◆ **What you have to do**
List each line of the data that holds the string "screenshot".

◆ **Records to process**
Segment Open

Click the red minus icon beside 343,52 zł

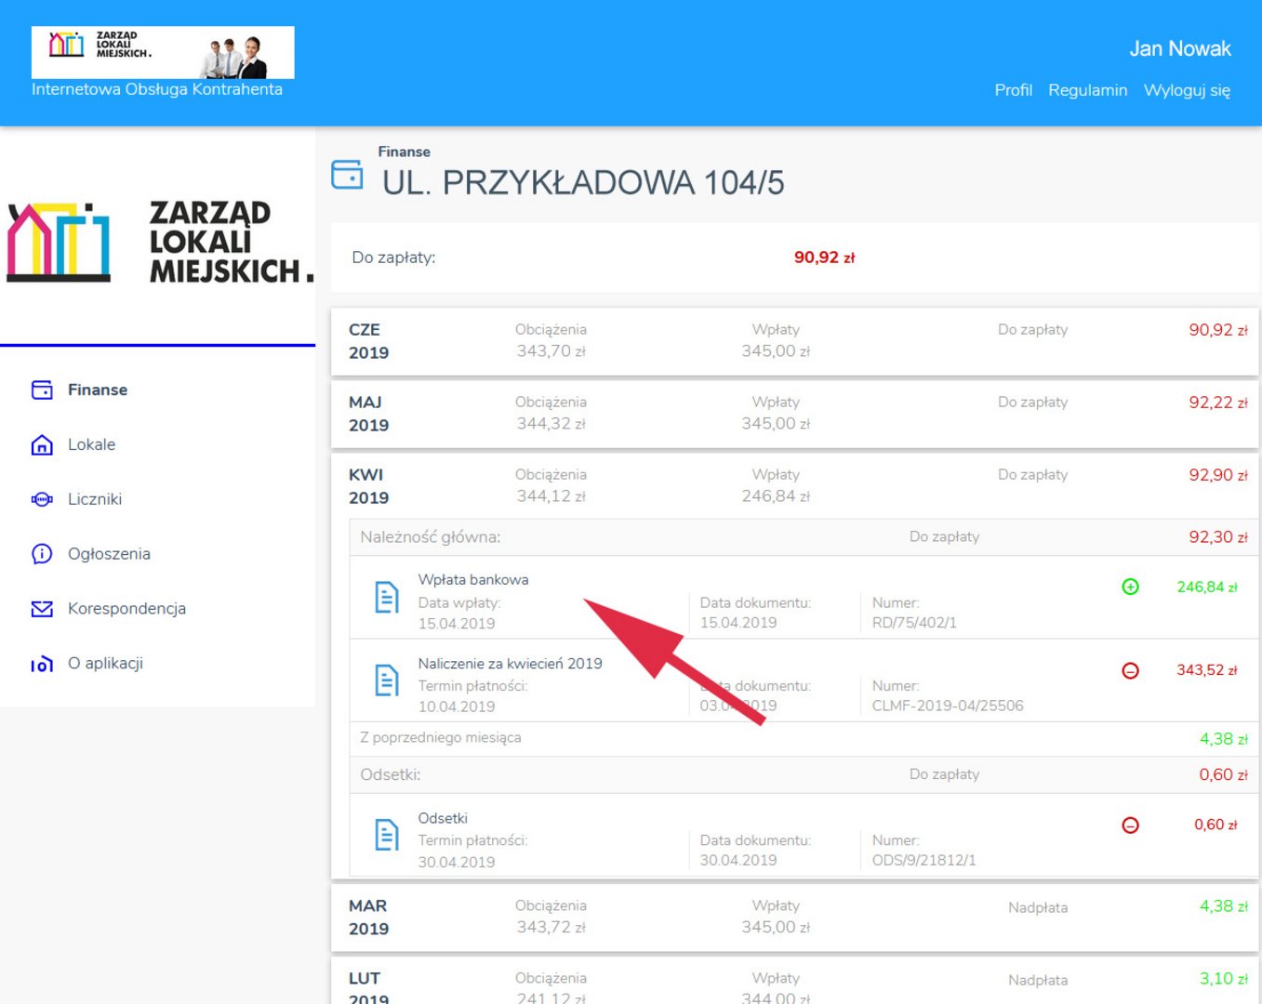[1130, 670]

Segment Closed
Segment Open

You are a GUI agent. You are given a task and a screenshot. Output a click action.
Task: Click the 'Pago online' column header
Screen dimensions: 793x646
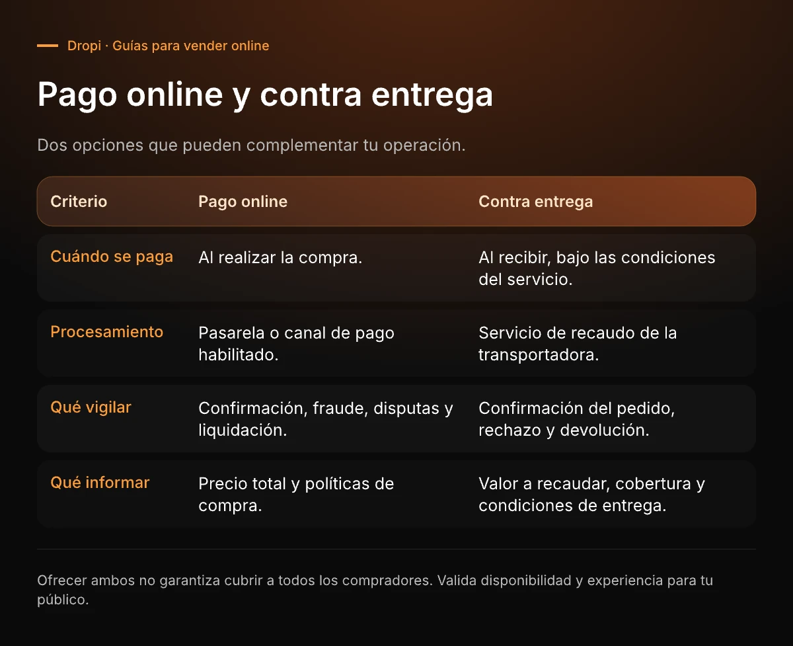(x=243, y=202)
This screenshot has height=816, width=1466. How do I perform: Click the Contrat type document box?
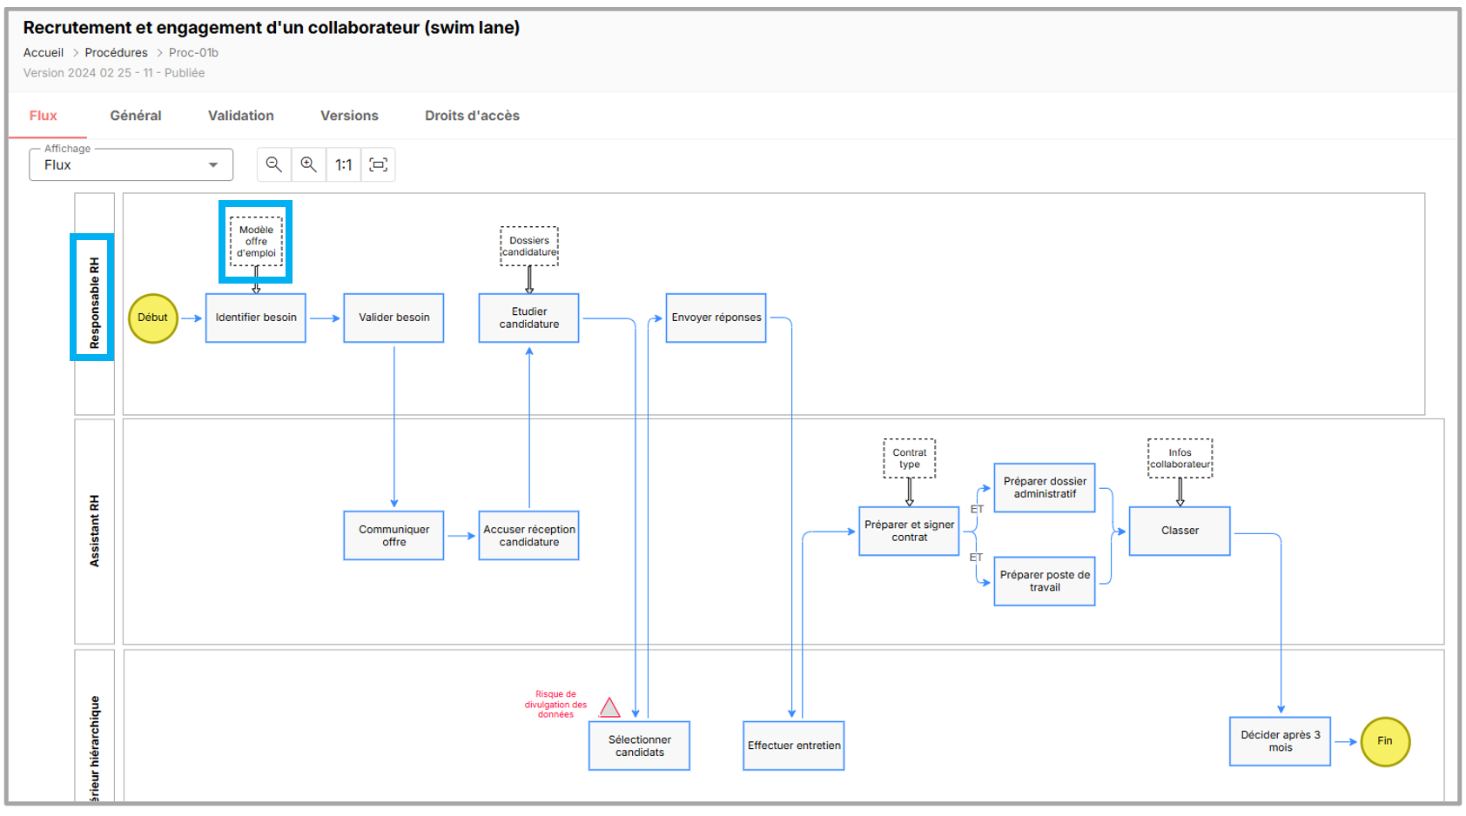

Segment Closed

◆ **Solution to this task**
You are a GUI agent. You are given a task and a screenshot. Output a click action.
This screenshot has height=816, width=1466. How do I perform: Click the Contrat type document box?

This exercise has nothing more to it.